─── TEXT SECTION
A Horizon Health specialist in suicide prevention says more "non-conforming ways" are needed to reach out to people suffering from a mental illness and in danger of committing suicide.
Gregory Zed, the mental health manager with the Horizon network in Sussex, was commenting on a recent increase in suicides in Moncton.
Information from the provincial coroner's office shows 40 people took their own lives in the Moncton area in 2016, while in previous years the numbers ranged between the low 20s and low 30s.
The coroner's office said the 2016 numbers are subject to change as investigations conclude.
Zed said there is no apparent reason why the numbers in Moncton would have spiked last year, though they may reflect a slight in rise in population.
But he said only a fragment of people who are mentally ill in New Brunswick are directed or find their way to mental health services. Eighty per cent of people who need care suffer alone.
"What we're actually seeing is a number of people who have not been engaged in the formal system," he said.
"And that feeds into the fact that individuals are feeling isolated, lonely, perhaps hopeless and helpless, and they don't reach out and are not connected."
More training, research needed
While the conversation about mental health has picked up in recent years, most notably on social media, in films and in the news, Zed said more needs to be done to engage employers and communities to help people.
For example, he said, more family physicians could be trained to detect mental illness, so they can direct patients to services.
He also called for more research into treating different mental illnesses.
──────
─── EXTRACTED ENTRIES
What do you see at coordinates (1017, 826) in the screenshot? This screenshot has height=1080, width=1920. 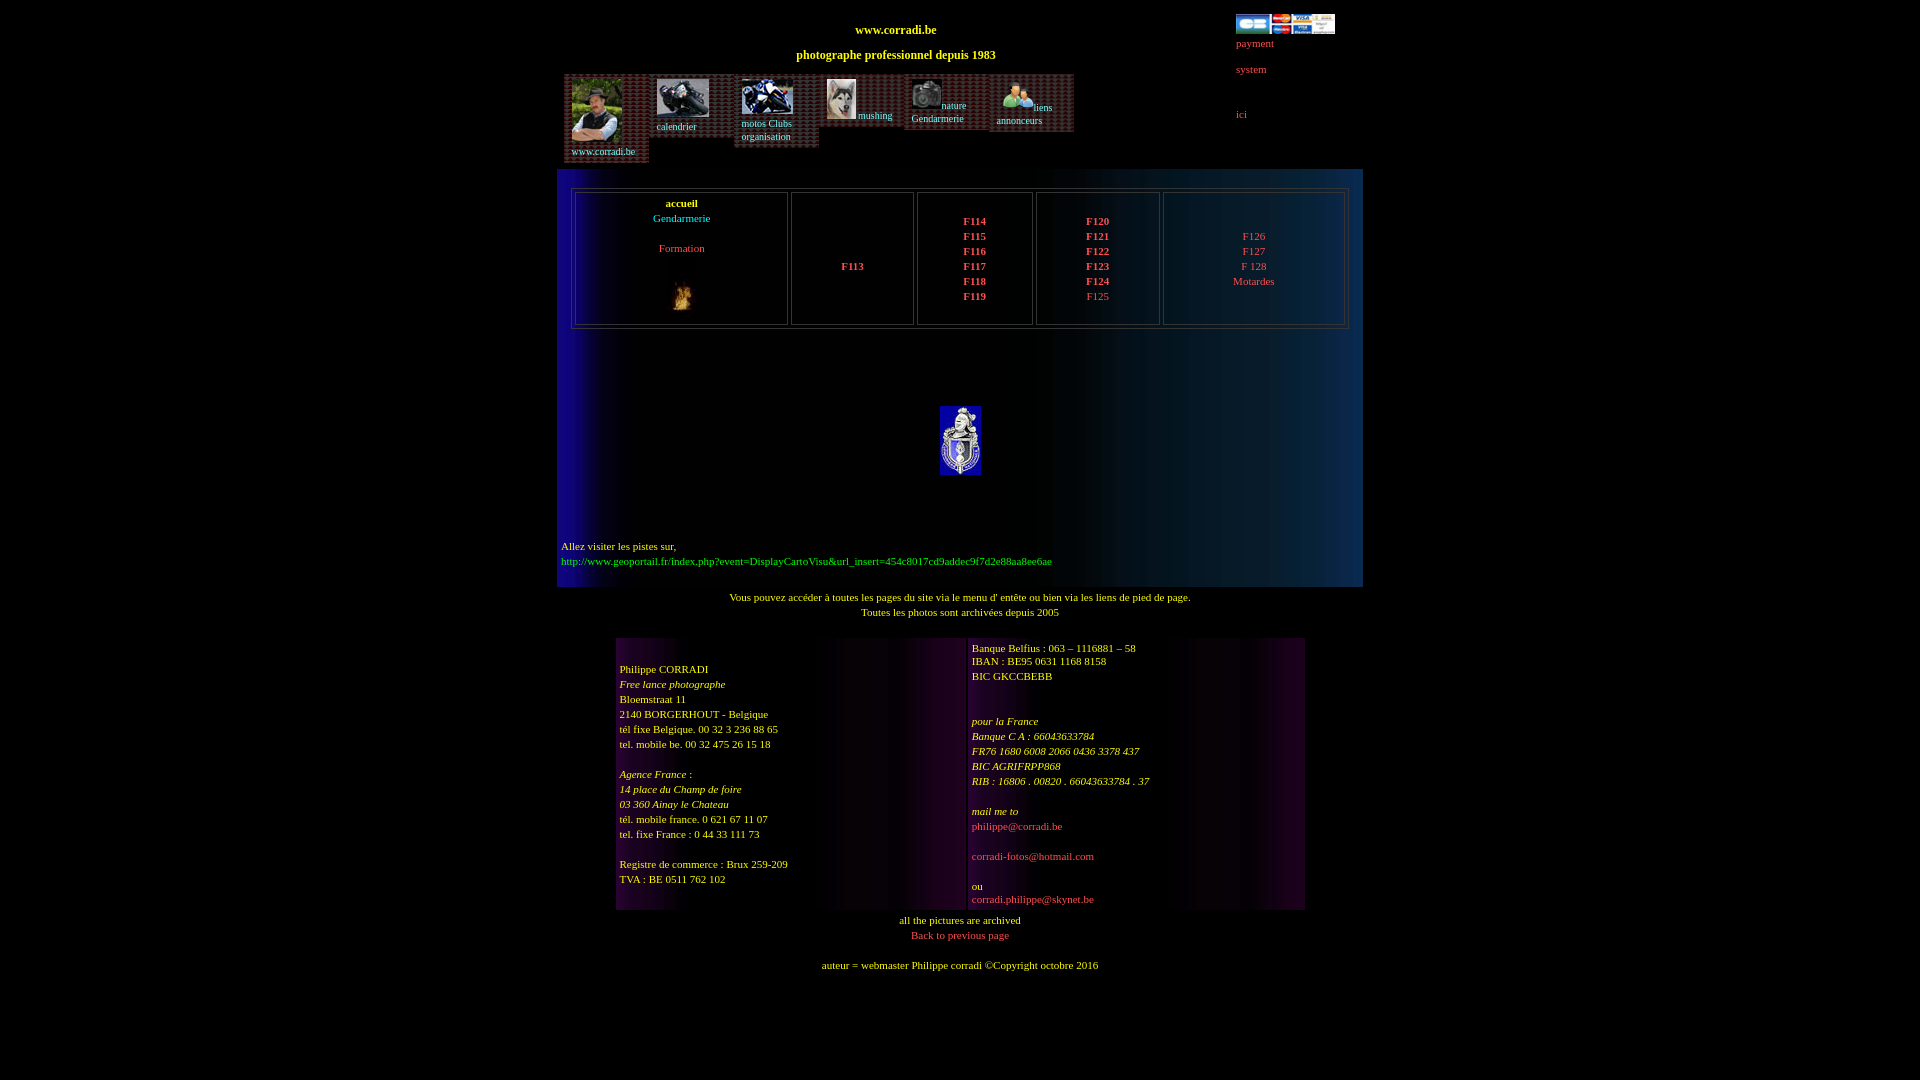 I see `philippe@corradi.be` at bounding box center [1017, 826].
──────
─── EXTRACTED ENTRIES
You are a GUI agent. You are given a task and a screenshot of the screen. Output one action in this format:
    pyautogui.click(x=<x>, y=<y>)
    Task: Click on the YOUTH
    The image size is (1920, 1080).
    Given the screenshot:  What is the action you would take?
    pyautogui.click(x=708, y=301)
──────
─── EXTRACTED ENTRIES
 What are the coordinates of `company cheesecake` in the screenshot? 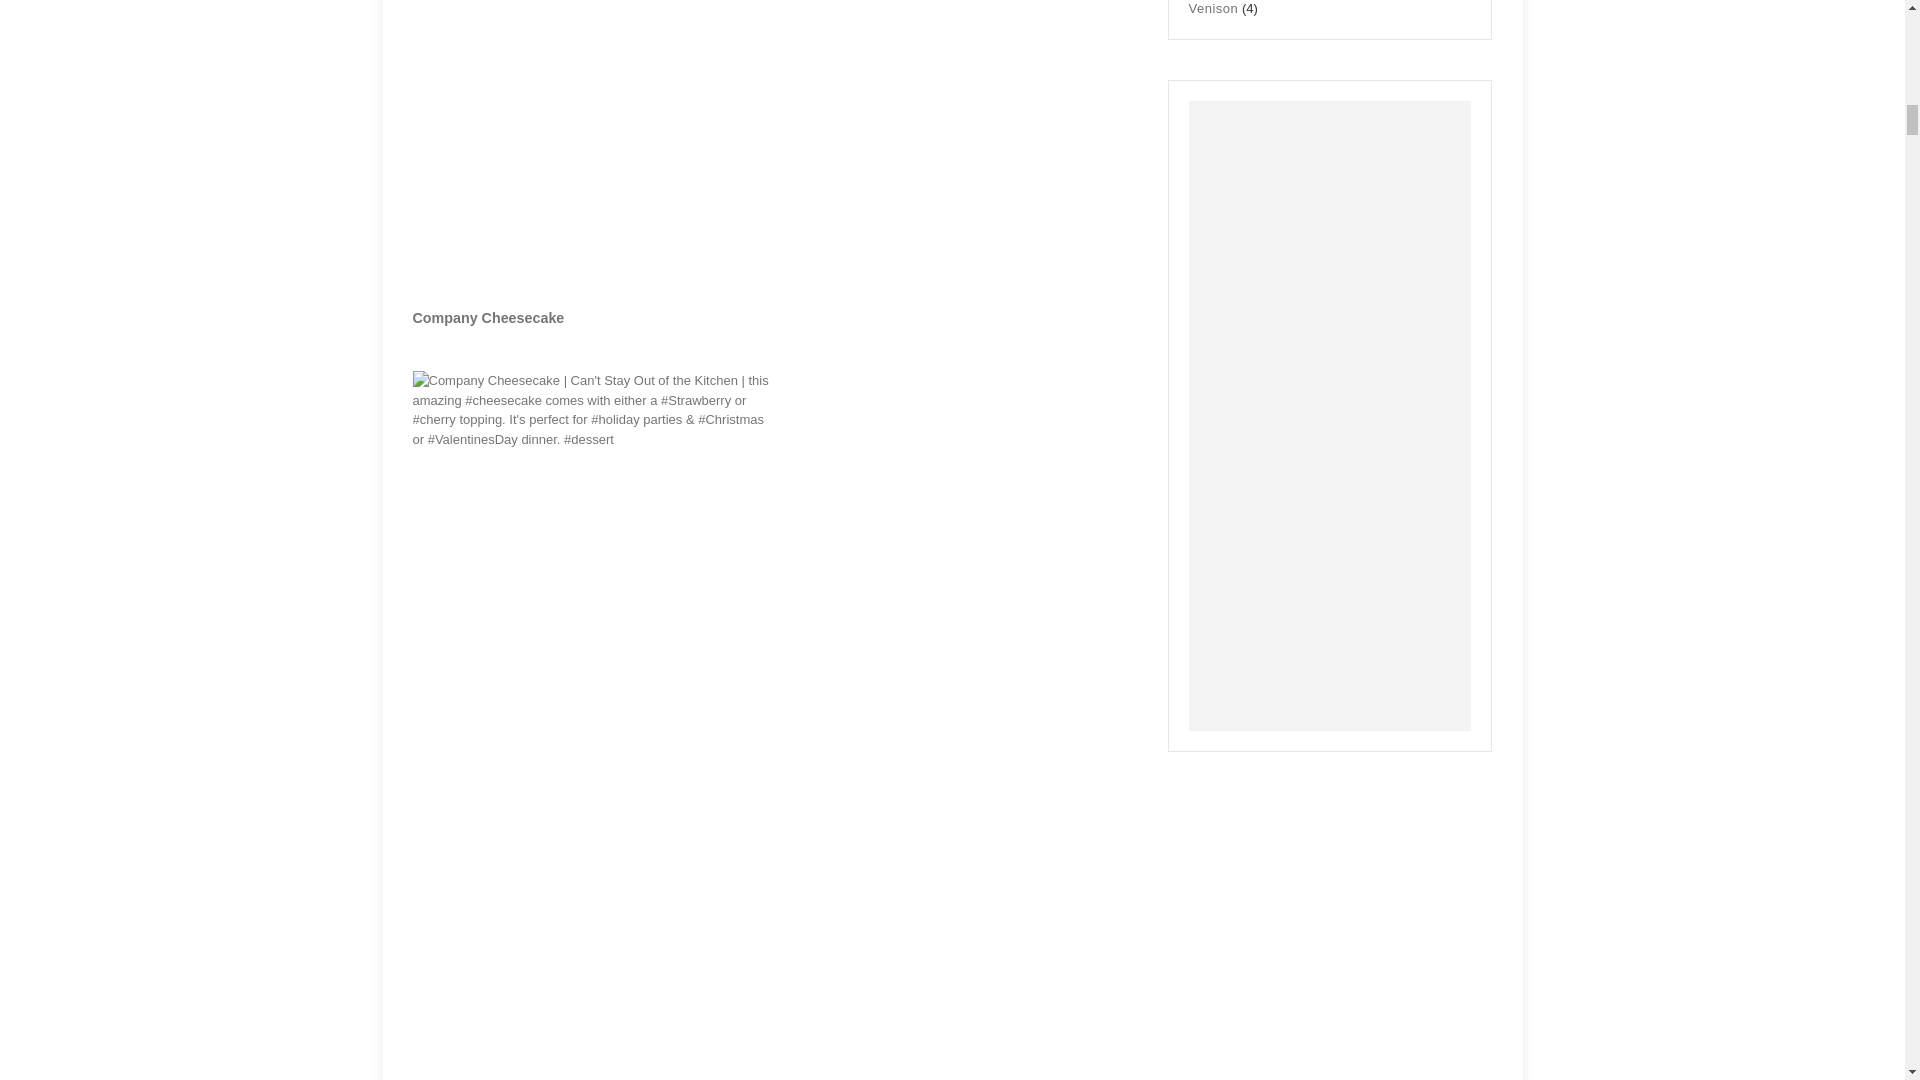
──────
• _REQUIRED ACTIONS_:
**a)** In the article on suicides in Moncton, how many people in the Moncton area took their own lives in 2016, according to the provincial coroner's office?
**b)** Write a continuation of the article on suicides in Moncton, starting after its final sentence.

• _OUTPUTS FOR THE TASKS_:
**a)** 40 people.

**b)**
"Research and treatment has to be at the forefront in the minds of policy makers to ensure we are providing the most effective treatment in situations like this," he says.
"Our real challenge in the province of New Brunswick as a community is how can we as a society a) inform the general public that help is available and b) what creative skills do we need to engage people?"
Lack of access not always at fault
Zed added that he does not believe long wait times or limited access to mental health professionals can always be blamed for higher suicide rates in the province.
He was referring to Campbellton and Edmundston, which recorded some of the highest rates of suicides in recent years.
Services in northern New Brunswick may be somewhat limited compared to major cities but "adequate services are in place," Zed said.
He also said economic factors are not always at work when suicide numbers go up.
Following the shutdown of PotashCorp's Sussex mine, "I've not seen a tsunami of issues associated with grief, hopelessness, helplessness," he said.
"In fact, if anything, I've seen resilience."